Fuck... this is what I figured was going to happen... honestly I have already bought both _Wolf Hunt_ and _Honour to the Dead_, and I lost interest in both halfway through lol. My attention kept drifting off and I missed entire plot points and sections of dialogue and kept having to rewind it so I could hear them again. Fuck I hate audio dramas.....


----------



## Angel of Blood (Aug 18, 2010)

Doelago said:


> I had such high hopes for a good story about Thiel after _Know No Fear_... Well, I was in for a let down.
> 
> The biggest problem is that there is exactly zero in the ways of content or plot in it really. When it felt like 15 minutes had passed there had actually went some 45 minutes already (out of 75), and fuck nothing at all had happened really. "Plot" twist was so obvious that it wasn‘t even remotely surprising when it happened.
> 
> I usually love audio dramas, but this one was fairly bad. Get _Honour to the Dead_ instead, its about a hundred times better and more enjoyable. I mean, titans beating each other to pulp is always entertaining and interesting, right? Or _Wolf Hunt_ (yes, even McNeil is better than this), or any other of the more recent audios for that matter.

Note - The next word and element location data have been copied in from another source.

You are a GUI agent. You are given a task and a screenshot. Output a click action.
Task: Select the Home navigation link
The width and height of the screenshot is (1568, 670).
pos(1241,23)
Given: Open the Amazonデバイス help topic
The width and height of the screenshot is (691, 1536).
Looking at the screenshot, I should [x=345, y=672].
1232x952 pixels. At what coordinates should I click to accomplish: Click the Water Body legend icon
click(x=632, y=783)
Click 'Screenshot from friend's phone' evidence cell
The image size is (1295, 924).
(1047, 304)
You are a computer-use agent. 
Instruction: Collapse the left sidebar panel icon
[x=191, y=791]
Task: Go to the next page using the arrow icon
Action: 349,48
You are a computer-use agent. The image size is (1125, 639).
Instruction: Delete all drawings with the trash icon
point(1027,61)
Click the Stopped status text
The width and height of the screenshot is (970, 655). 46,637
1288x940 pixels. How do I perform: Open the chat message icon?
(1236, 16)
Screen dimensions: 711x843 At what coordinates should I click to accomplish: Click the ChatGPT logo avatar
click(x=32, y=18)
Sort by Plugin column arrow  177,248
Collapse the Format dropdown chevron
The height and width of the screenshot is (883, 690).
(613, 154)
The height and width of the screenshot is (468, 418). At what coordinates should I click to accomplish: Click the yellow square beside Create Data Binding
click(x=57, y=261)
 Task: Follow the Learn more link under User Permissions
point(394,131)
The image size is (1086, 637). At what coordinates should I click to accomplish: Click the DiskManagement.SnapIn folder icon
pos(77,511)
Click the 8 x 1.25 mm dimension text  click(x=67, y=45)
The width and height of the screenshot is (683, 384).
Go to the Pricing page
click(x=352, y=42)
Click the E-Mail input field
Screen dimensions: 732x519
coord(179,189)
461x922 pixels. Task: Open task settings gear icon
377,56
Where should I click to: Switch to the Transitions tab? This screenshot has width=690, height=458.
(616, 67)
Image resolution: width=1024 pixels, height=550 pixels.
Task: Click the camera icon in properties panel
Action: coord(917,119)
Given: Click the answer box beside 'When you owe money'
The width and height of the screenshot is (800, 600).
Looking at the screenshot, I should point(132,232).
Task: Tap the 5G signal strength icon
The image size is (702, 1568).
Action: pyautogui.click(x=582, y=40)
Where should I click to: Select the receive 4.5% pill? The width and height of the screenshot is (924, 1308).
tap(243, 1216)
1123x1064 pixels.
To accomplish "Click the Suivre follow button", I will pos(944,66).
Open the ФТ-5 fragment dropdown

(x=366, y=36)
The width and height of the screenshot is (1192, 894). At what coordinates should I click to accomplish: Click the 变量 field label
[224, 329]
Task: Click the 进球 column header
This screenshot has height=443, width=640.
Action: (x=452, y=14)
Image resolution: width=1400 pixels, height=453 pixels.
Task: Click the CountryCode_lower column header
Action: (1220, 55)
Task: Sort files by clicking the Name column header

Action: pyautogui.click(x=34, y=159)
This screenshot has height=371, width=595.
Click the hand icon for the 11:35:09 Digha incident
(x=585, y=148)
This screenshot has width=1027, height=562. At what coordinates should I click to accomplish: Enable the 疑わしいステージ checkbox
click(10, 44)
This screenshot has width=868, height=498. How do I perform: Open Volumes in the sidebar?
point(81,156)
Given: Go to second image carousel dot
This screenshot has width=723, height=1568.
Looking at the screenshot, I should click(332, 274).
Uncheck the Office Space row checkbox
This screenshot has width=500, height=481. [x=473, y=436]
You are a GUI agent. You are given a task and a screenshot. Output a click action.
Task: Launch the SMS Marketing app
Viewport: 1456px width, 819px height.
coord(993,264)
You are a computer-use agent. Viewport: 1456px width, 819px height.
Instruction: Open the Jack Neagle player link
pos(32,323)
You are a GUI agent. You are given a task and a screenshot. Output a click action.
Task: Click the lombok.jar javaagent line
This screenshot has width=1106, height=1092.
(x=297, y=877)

Spoilers please? I hate audio dramas.


----------



## Doelago (Nov 29, 2009)

Ultramarines base gets attacked by Word Bearers and half the place gets taken hostage. Thiel and a Army soldier escape above ground and get hunted by an Gal Vorbac Word Bearer. Thiel and the army trooper escape into a Rhino, Gal Vorbac guy goes in with them. Thiel and Word Bearer have a bitch fight for like five minutes while idiot army trooper drives the Rhino off a cliff. 
Word Bearer stabs himself to death on a sword and explodes in blood. BLOOD. Thiel‘s armor now suddenly looks all Word Bearer‘ish so he grabs the guys helmet and infiltrates the Ultramarines stronghold held by Word Bearers and kills the suckers rescuing his Ultramarine friends and everyone lives happily forever after.
Well, apart from army trooper. He died from radiation poisoning.
Thiel jumps on a drop ship (because apparently there are Thunderhawk taxis available for a quick trip to Macragge from Calth if you feel like it) and dramatic _"You ain‘t heard? Shit is all Imperium Secundus now."_ line gets dropped by the pilot. 



Overall one of the most obvious, uninspired and pointless plots in all of the Horus Heresy. Ouh, and boy did Kyme ruin the great Thiel we had in Know No Fear.


----------



## Gree (Jun 13, 2010)

That...sounds rather horrible. Granted I thought Know No Fear was also horrible along with the current Ultramarines Heresy plotlines they've been following. But this audio in particular sounds just bad on it's own. I was thinking of buying it but I'll hold off on my money now.


----------